260-222 Introduction to Interpretation

Time:  TTh 9-10:30                              Instructor: Dr. Hollis Robbins
Place:    B28                                  Office: Centre Street, #33
hrobbins@jhu.edu
 
I.  Course Objectives:
This course will help you to develop reading and writing skills, to expand your understanding of aesthetic and rhetorical principles, and to introduce you to the discipline of literary study.  You will learn how to read and interpret literary texts from poetry, short fiction, and novels to drama and film.   You will be introduced to traditional interpretive approaches and theories and learn to be active (as opposed to the passive) readers.  You will develop a critical vocabulary to help you read and interpret literary texts, to articulate your own points of view, and locate your own positions within current theoretical debates.  This course will help you to improve your paper-writing skills for all future classes at Peabody.

II.  Course Requirements:
Attendance
Weekly writing exercises (1-2 pages)
Two analytical papers (4-6 pages, 6-8 pages)
Occasional quizzes
Final exam

Grade: Your grade will be calculated as follows:
Class Participation:  includes attendance, paper-reading, possible quizzes, contributions to class discussion, individual and group conferences:  25%
Weekly papers:  7 papers; top 5 will count for a grade:  30%.
Two papers:   Midterm paper on single-text analysis and interpretation (15%), final paper on text/author, text/text, or text/context analysis (30%)   Total: 45%.

Writing Policy:   
All papers should be double-spaced, numbered, with your name on every page.  Neatness and excellence in punctuation, spelling, and grammar should always be a goal.   You will frequently be asked to read your weekly papers aloud to the class on Friday and you should be prepared to discuss your work, defend your work, and accept both criticism and praise from your fellow students.
All written work should be your own.  This means that either: A) you are telling me what you think, or B) you are telling me what you think about what someone else thinks—which means you will tell me where you found this person’s opinion, when and where he/she expressed it, and how it is related to your own opinion.  You may embrace someone else’s opinion, but you cannot pass it off as your own.  This is called plagiarism and it is wrong.
The specific requirements of your weekly papers and your two analytical papers will be included in the Elements of Argument handout you will receive on the first day of class.
 
III.  Required Texts:

Shakespeare, William.  Twelfth Night. 
Nabokov, Vladamir.  Lolita.  
Reader

Recommended Works/Websites:
   
Lanham, Richard A.  A Handlist of Rhetorical Terms.  Berkeley:  University of California Press.  1991.
http://www.press.jhu.edu/books/hopkins_guide_to_literary_theory
http://rhetoric.byu.edu/

Schedule and Reading

Week 1      Intro & terms

T Jan 16     Intro to Concepts: Text, Domain of Analysis, Thesis, Evidence
                  Assignment: short paper on a figure of speech, due 1/18
Th Jan 18   Art of Poetry: genres, poetic forms, stanzas, rhyme schemes
                  First Weekly Paper Reading
 
Week 2       Philosophy of Rhetoric and Terms

T  Jan 23     Reading poetry: Yeats’ “Second Coming”
Th Jan 25    Weekly paper reading “Crazy Jane Talks with the Bishop”

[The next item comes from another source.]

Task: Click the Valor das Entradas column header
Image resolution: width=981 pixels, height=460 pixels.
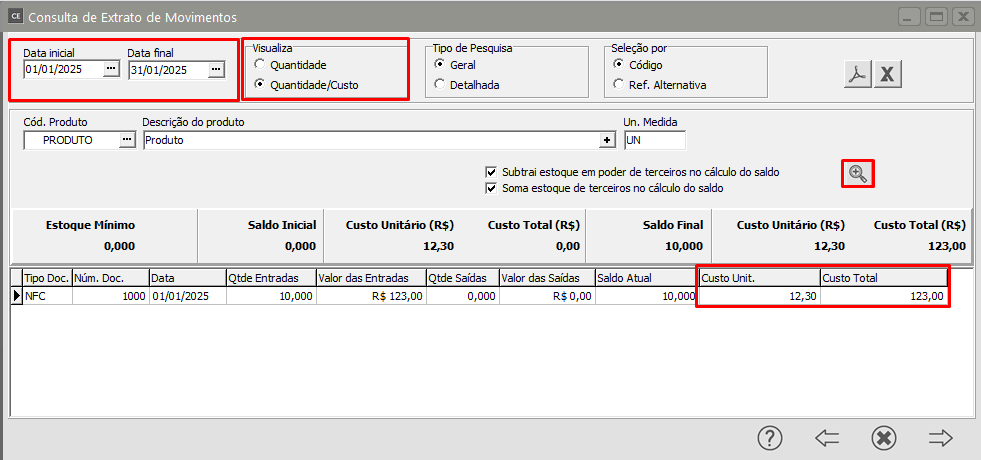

Week 3       Working with a Single Text:  The Sonnet
T  Jan 30     Reading a poem: William Wordsworth, “Nuns Fret Not” (Reader)
                   Short reading on Siegfried Sassoon “Glory of Women” (Reader)
Th  Feb 1     Reading a poem: Robert Frost, “Design” 
                 
Week 4       Single Text:  The Poem
T  Feb 6      W.H. Auden “Musee des Beaux Arts”  (Reader)
Th  Feb 8     Matthew Arnold, “Dover Beach” (Reader).  Weekly papers
 
Week 5       Single Text:  The Play
T  Feb 13     Reading a play: Shakespeare’s “Twelfth Night
Th  Feb 15   More TN; Weekly Papers
                   Assignment: short paper on TN due next March 1
 
Week 6     No Classes – Auditions – but finish “Twelfth Night” 
 
Week 7        Single Text:  The Novel
T  Feb 28     Reading Nabokov: Lolita
Th  Mar 1     Continue Lolita; Weekly papers
 
1st Paper Due Twelfth Night

Week 8       Single Text:  The Novel
T  Mar 6      Reading Nabokov:  
Th  Mar 8    Reading Nabokov:  
 
Week 9     No Class: Spring Break!
 
Week 10      Working with Two Texts
T  Mar 20     Weekly Paper Reading: Lolita
Th  Mar 22   Reading Three Texts by Langston Hughes
    
Week 11     Working with Two Texts
T  Mar 27     Wilfred Owen “Dulce et Decorum Est”
Th Mar 29    Randall Jarrell’s “The Death of the Ball Turret Gunner”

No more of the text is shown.